Читаем Нашествие полностью

Пора было обходить дом — проверять двери и окна. Незапертое — запереть. Вставать на цыпочки, вытягивать спину, тянуться руками — а годы-то уж не те. Коряга старая, эх. Клим посмотрел через стекло на голубой вечерний сад, птицы отдыхали от дневных трудов, закатили концерт. Всё звенело, пищало, тренькало. Сердито пикала синица, её дразнил дрозд, тоже пикал, но другим — горловым звуком: то, да не то. Вот ведь стервец… В такой час хотелось сидеть на ступеньке, на завалинке, на веранде. Слушать птиц, вместе с ними отдыхать от забот, курить, с деревьями растворяться в синеющем воздухе, в голубом дыму. Когда-то Климу этого хотелось. Когда-то он так и делал. Когда-то вечерний час для него был часом отдохновения, венчал и вознаграждал день. Когда-то. Давно. Клим потянулся к шпингалету, открыв от усилия беззубый рот. Подёргал. Убедился, что заперто. Так-то. Снова посмотрел в окно. Послушал, как внутри набухает привычная тревога. Иные, тревожась, суетятся, слоняются, места себе не находят, а Клима тянуло брюзжать. Развязал шнур, распустил штору. Сада больше не было.

Пошёл к следующему окну. Сощурился, цокнул языком. Тёмный прямоугольник на подоконнике оказался книгой. Вот ведь старость, куриная слепота.

Побрюзжав на себя, принялся отделывать барина.

А кого ж? Кто книгу тут бросил?

«Барин и бросил. Где читал, там и бросил. Ну есть у него соображение или нет? Вот ежели дождь польёт? На небо-то смотрел? Вон синяки какие набрякли. Хляби небесные. А рамы старые, щель на щели и щелью погоняет. Натечёт на подоконник. И спортит книгу-то. Вещь».

Прошёлся рукавом по лиловому переплету. Смахнул, если вдруг что налипло. Вещи уважать надо. Они и послужат дольше.

«Раньше вон всё на совесть делали. Не то что нынче. Надо её хоть на стол снести. Чтоб дождём не попортило. Увесистая. До колен руки оттянет, пока донесёшь. Рук тут никаких не хватит. С барином этим. Всё за ним вот так прибирать. Такому дому нужно много народу, девок, баб молодых. А не старый хрыч одной ногой в могиле. Не могу ж я за всем уследить, года уже не те, чтобы вот так корячиться. Пылища вон, как у лешего. Только что гости не приходят, а то позор был бы на всю округу. Талдычу ж ему, бабу хоть надо в деревне найти. А не книжки повсюду разбрасывать. Что там можно читать?»

Грамоты Клим не знал, да хоть бы и знал, буквы были нерусские.

Раздвинул книгу сердито, будто уличая: нечего тебе путного сказать, а?

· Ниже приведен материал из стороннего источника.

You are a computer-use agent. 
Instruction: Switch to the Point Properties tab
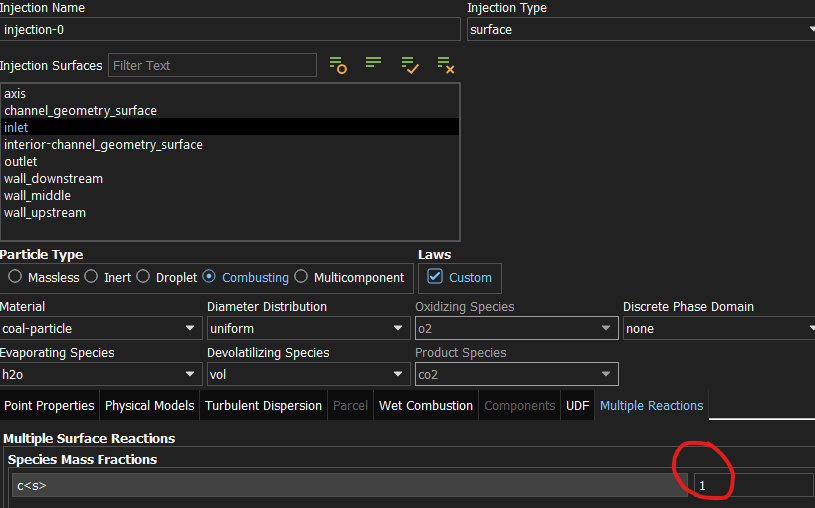pos(49,405)
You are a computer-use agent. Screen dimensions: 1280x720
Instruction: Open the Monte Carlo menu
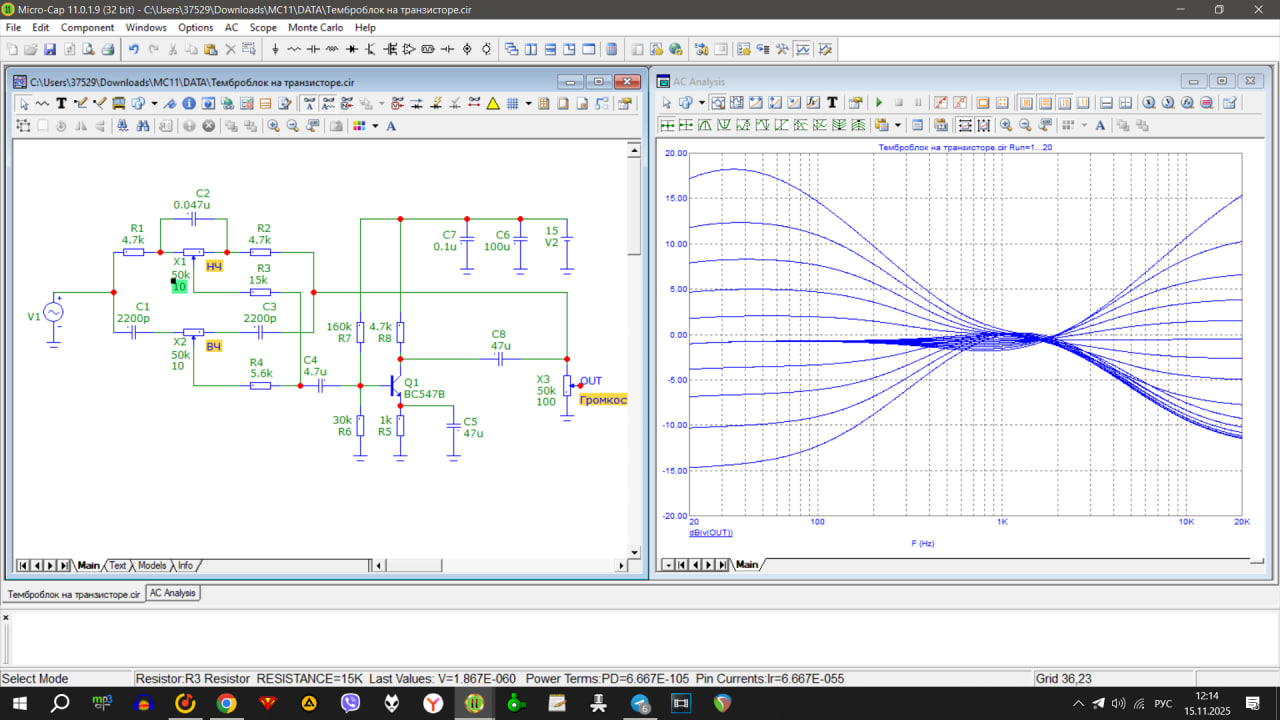315,27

Пошелестел страницами. Посеял мелкое просо букв. Мелькнуло тёмное поле. Картинка, что ль? Стало любопытно. Вернулся к ней. Изображены были мужики. Что делают — сразу и не понять. Первый мужик был одет как господин. Второй тоже, но весь горбился. Третьего скрючило. Четвёртый вовсе на карачках. Чудно. А на голове у него что? Шляпа, что ль?

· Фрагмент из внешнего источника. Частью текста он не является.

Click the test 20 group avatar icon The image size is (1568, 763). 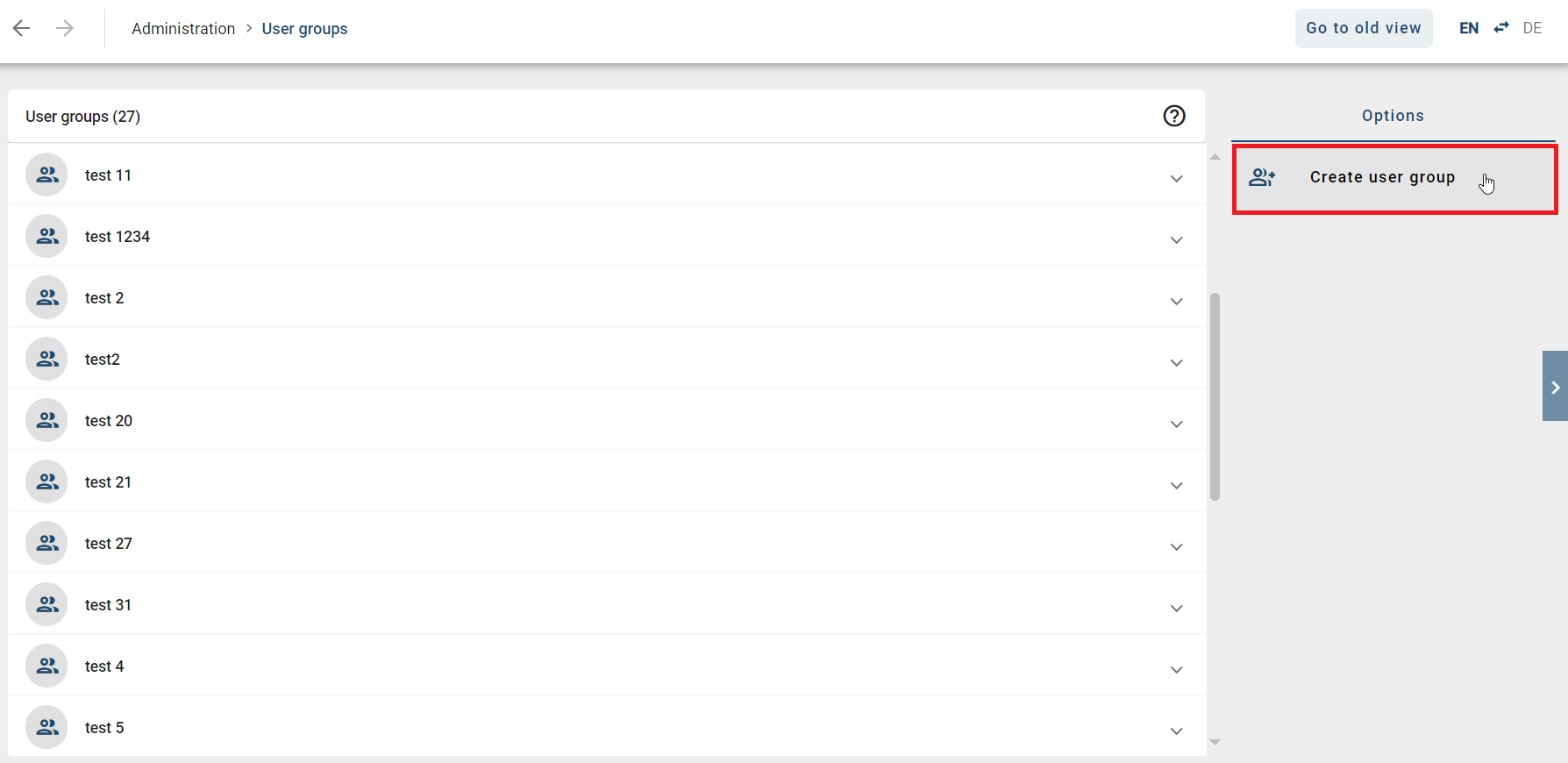[47, 421]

Поднёс в сумраке к глазам.

И отбросил. Книга шлёпнулась, как гадина.

Попятился. За грудиной растопырилась боль, дыханье спёрло.

Клим не помнил, как выкатился и дверью хлопнул, а вот что ключ в замке повернул — помнил. За шесть-то годков помнить такое приучился.


Попугай был большой, белый и ужасно вонючий. Клетку его поставили на специальную подставку. Своими гадкими большими кожистыми лапами он хватался за прутья почти человеческим жестом, это делало их ещё омерзительнее. Помогал себе кривым клювом, норовя взобраться к самому своду. Когти на лапах были кривые.

Мари старалась не смотреть на блюдо с бисквитами.

— Ну скажи: подай вина… Вина! Вина! — Граф терпеливо наклонялся к самым прутьям клетки. — Скажи: вина!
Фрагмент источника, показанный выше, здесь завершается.